[Data records]
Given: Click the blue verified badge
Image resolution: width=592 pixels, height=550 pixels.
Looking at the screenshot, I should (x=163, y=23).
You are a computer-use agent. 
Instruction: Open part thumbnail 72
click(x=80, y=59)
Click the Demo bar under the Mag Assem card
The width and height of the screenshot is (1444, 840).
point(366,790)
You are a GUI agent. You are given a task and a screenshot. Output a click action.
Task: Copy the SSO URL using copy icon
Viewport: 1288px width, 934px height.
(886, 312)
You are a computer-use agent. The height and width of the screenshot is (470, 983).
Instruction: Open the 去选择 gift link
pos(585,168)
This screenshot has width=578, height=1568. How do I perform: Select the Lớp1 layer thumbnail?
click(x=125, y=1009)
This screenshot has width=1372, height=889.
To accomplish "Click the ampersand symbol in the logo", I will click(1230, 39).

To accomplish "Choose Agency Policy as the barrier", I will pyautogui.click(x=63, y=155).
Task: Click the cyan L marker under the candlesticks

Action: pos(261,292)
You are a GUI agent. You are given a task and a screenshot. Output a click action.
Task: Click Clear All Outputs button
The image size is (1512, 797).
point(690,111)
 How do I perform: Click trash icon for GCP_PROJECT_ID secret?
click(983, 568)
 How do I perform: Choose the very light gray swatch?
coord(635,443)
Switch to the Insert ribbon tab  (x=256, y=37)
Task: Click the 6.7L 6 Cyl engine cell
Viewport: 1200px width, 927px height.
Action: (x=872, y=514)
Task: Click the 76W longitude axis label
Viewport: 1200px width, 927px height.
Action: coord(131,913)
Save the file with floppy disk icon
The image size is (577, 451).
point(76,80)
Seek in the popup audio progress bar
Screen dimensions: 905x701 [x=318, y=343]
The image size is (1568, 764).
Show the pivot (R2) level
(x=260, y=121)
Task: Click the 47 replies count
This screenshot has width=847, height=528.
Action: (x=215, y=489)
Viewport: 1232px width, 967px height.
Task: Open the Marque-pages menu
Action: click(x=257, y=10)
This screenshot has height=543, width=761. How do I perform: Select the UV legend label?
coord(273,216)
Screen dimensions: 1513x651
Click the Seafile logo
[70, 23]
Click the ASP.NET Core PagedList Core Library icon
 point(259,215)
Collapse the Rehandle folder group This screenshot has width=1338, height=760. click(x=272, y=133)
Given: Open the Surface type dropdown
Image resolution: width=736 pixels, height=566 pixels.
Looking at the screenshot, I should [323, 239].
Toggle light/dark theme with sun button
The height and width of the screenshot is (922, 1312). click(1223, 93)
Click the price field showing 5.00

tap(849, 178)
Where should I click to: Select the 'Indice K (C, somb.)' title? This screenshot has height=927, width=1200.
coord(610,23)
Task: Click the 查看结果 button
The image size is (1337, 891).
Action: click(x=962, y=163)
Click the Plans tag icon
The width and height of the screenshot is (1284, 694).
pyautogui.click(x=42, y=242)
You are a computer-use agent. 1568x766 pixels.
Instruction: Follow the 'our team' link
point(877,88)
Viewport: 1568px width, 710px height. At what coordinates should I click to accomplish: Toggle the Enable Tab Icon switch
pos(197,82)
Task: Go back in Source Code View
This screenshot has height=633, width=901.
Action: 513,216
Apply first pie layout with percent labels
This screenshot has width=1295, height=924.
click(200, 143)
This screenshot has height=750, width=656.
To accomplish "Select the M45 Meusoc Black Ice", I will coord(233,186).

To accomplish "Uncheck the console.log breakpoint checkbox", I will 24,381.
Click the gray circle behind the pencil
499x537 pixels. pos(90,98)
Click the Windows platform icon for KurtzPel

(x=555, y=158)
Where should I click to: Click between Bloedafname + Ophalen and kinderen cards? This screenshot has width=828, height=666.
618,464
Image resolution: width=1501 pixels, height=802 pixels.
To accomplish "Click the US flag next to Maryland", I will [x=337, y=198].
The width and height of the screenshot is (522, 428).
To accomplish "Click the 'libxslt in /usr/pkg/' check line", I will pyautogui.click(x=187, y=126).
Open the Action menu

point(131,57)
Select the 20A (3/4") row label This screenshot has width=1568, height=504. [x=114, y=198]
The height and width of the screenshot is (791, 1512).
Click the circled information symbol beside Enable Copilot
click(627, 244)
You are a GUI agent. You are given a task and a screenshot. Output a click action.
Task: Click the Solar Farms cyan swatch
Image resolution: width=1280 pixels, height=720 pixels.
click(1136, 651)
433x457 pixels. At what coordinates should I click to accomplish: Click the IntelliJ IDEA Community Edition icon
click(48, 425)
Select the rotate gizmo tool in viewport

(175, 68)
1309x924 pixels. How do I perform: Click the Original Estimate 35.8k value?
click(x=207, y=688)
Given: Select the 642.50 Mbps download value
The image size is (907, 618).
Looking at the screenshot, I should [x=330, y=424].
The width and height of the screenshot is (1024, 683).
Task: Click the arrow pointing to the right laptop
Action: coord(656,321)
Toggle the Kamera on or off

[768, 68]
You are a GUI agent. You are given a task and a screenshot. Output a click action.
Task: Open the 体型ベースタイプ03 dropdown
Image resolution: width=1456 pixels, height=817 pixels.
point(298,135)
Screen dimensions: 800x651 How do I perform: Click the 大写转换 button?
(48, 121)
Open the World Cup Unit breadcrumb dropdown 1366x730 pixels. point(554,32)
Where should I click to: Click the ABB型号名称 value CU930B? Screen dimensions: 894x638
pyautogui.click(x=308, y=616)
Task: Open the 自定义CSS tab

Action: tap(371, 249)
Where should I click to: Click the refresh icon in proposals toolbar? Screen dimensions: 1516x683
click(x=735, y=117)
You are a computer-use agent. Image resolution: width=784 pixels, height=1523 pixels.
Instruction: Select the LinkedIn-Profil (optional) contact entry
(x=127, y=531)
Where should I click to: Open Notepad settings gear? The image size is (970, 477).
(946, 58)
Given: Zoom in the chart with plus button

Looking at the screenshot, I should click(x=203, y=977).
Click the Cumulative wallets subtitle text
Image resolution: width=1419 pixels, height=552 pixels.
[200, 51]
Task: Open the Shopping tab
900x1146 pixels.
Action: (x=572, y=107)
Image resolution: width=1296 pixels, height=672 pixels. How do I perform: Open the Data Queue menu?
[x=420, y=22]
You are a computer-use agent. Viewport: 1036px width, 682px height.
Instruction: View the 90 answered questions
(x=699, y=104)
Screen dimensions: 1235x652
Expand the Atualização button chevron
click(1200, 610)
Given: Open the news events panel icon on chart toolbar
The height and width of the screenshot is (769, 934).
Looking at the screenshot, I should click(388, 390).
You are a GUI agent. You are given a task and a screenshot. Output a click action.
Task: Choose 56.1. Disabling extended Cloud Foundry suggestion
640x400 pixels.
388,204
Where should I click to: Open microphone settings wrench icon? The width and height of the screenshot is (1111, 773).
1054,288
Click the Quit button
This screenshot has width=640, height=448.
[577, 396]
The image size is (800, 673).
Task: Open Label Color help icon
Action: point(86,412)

• _PROBLEM TO SOLVE_: Could you repeat every record word for word?

• _EXERCISE OUTPUT_:
Given: Click the blue verified badge
Image resolution: width=592 pixels, height=550 pixels.
Looking at the screenshot, I should (x=163, y=23).
You are a computer-use agent. 
Instruction: Open part thumbnail 72
click(x=80, y=59)
Click the Demo bar under the Mag Assem card
The width and height of the screenshot is (1444, 840).
point(366,790)
You are a GUI agent. You are given a task and a screenshot. Output a click action.
Task: Copy the SSO URL using copy icon
Viewport: 1288px width, 934px height.
(886, 312)
You are a computer-use agent. The height and width of the screenshot is (470, 983).
Instruction: Open the 去选择 gift link
pos(585,168)
This screenshot has width=578, height=1568. How do I perform: Select the Lớp1 layer thumbnail?
click(x=125, y=1009)
This screenshot has width=1372, height=889.
To accomplish "Click the ampersand symbol in the logo", I will click(1230, 39).

To accomplish "Choose Agency Policy as the barrier", I will pyautogui.click(x=63, y=155).
Task: Click the cyan L marker under the candlesticks

Action: pos(261,292)
You are a GUI agent. You are given a task and a screenshot. Output a click action.
Task: Click Clear All Outputs button
The image size is (1512, 797).
point(690,111)
 How do I perform: Click trash icon for GCP_PROJECT_ID secret?
click(983, 568)
 How do I perform: Choose the very light gray swatch?
coord(635,443)
Switch to the Insert ribbon tab  (x=256, y=37)
Task: Click the 6.7L 6 Cyl engine cell
Viewport: 1200px width, 927px height.
Action: (x=872, y=514)
Task: Click the 76W longitude axis label
Viewport: 1200px width, 927px height.
Action: coord(131,913)
Save the file with floppy disk icon
The image size is (577, 451).
point(76,80)
Seek in the popup audio progress bar
Screen dimensions: 905x701 [x=318, y=343]
The image size is (1568, 764).
Show the pivot (R2) level
(x=260, y=121)
Task: Click the 47 replies count
This screenshot has width=847, height=528.
Action: (x=215, y=489)
Viewport: 1232px width, 967px height.
Task: Open the Marque-pages menu
Action: click(x=257, y=10)
This screenshot has height=543, width=761. How do I perform: Select the UV legend label?
coord(273,216)
Screen dimensions: 1513x651
Click the Seafile logo
[70, 23]
Click the ASP.NET Core PagedList Core Library icon
 point(259,215)
Collapse the Rehandle folder group This screenshot has width=1338, height=760. click(x=272, y=133)
Given: Open the Surface type dropdown
Image resolution: width=736 pixels, height=566 pixels.
Looking at the screenshot, I should [323, 239].
Toggle light/dark theme with sun button
The height and width of the screenshot is (922, 1312). click(1223, 93)
Click the price field showing 5.00

tap(849, 178)
Where should I click to: Select the 'Indice K (C, somb.)' title? This screenshot has height=927, width=1200.
coord(610,23)
Task: Click the 查看结果 button
The image size is (1337, 891).
Action: click(x=962, y=163)
Click the Plans tag icon
The width and height of the screenshot is (1284, 694).
pyautogui.click(x=42, y=242)
You are a computer-use agent. 1568x766 pixels.
Instruction: Follow the 'our team' link
point(877,88)
Viewport: 1568px width, 710px height. At what coordinates should I click to accomplish: Toggle the Enable Tab Icon switch
pos(197,82)
Task: Go back in Source Code View
This screenshot has height=633, width=901.
Action: 513,216
Apply first pie layout with percent labels
This screenshot has width=1295, height=924.
click(200, 143)
This screenshot has height=750, width=656.
To accomplish "Select the M45 Meusoc Black Ice", I will coord(233,186).

To accomplish "Uncheck the console.log breakpoint checkbox", I will 24,381.
Click the gray circle behind the pencil
499x537 pixels. pos(90,98)
Click the Windows platform icon for KurtzPel

(x=555, y=158)
Where should I click to: Click between Bloedafname + Ophalen and kinderen cards? This screenshot has width=828, height=666.
618,464
Image resolution: width=1501 pixels, height=802 pixels.
To accomplish "Click the US flag next to Maryland", I will [x=337, y=198].
The width and height of the screenshot is (522, 428).
To accomplish "Click the 'libxslt in /usr/pkg/' check line", I will pyautogui.click(x=187, y=126).
Open the Action menu

point(131,57)
Select the 20A (3/4") row label This screenshot has width=1568, height=504. [x=114, y=198]
The height and width of the screenshot is (791, 1512).
Click the circled information symbol beside Enable Copilot
click(627, 244)
You are a GUI agent. You are given a task and a screenshot. Output a click action.
Task: Click the Solar Farms cyan swatch
Image resolution: width=1280 pixels, height=720 pixels.
click(1136, 651)
433x457 pixels. At what coordinates should I click to accomplish: Click the IntelliJ IDEA Community Edition icon
click(48, 425)
Select the rotate gizmo tool in viewport

(175, 68)
1309x924 pixels. How do I perform: Click the Original Estimate 35.8k value?
click(x=207, y=688)
Given: Select the 642.50 Mbps download value
The image size is (907, 618).
Looking at the screenshot, I should [x=330, y=424].
The width and height of the screenshot is (1024, 683).
Task: Click the arrow pointing to the right laptop
Action: coord(656,321)
Toggle the Kamera on or off

[768, 68]
You are a GUI agent. You are given a task and a screenshot. Output a click action.
Task: Open the 体型ベースタイプ03 dropdown
Image resolution: width=1456 pixels, height=817 pixels.
point(298,135)
Screen dimensions: 800x651 How do I perform: Click the 大写转换 button?
(48, 121)
Open the World Cup Unit breadcrumb dropdown 1366x730 pixels. point(554,32)
Where should I click to: Click the ABB型号名称 value CU930B? Screen dimensions: 894x638
pyautogui.click(x=308, y=616)
Task: Open the 自定义CSS tab

Action: tap(371, 249)
Where should I click to: Click the refresh icon in proposals toolbar? Screen dimensions: 1516x683
click(x=735, y=117)
You are a computer-use agent. Image resolution: width=784 pixels, height=1523 pixels.
Instruction: Select the LinkedIn-Profil (optional) contact entry
(x=127, y=531)
Where should I click to: Open Notepad settings gear? The image size is (970, 477).
(946, 58)
Given: Zoom in the chart with plus button

Looking at the screenshot, I should click(x=203, y=977).
Click the Cumulative wallets subtitle text
Image resolution: width=1419 pixels, height=552 pixels.
[200, 51]
Task: Open the Shopping tab
900x1146 pixels.
Action: (x=572, y=107)
Image resolution: width=1296 pixels, height=672 pixels. How do I perform: Open the Data Queue menu?
[x=420, y=22]
You are a computer-use agent. Viewport: 1036px width, 682px height.
Instruction: View the 90 answered questions
(x=699, y=104)
Screen dimensions: 1235x652
Expand the Atualização button chevron
click(1200, 610)
Given: Open the news events panel icon on chart toolbar
The height and width of the screenshot is (769, 934).
Looking at the screenshot, I should click(388, 390).
You are a GUI agent. You are given a task and a screenshot. Output a click action.
Task: Choose 56.1. Disabling extended Cloud Foundry suggestion
640x400 pixels.
388,204
Where should I click to: Open microphone settings wrench icon? The width and height of the screenshot is (1111, 773).
1054,288
Click the Quit button
This screenshot has width=640, height=448.
[577, 396]
The image size is (800, 673).
Task: Open Label Color help icon
Action: point(86,412)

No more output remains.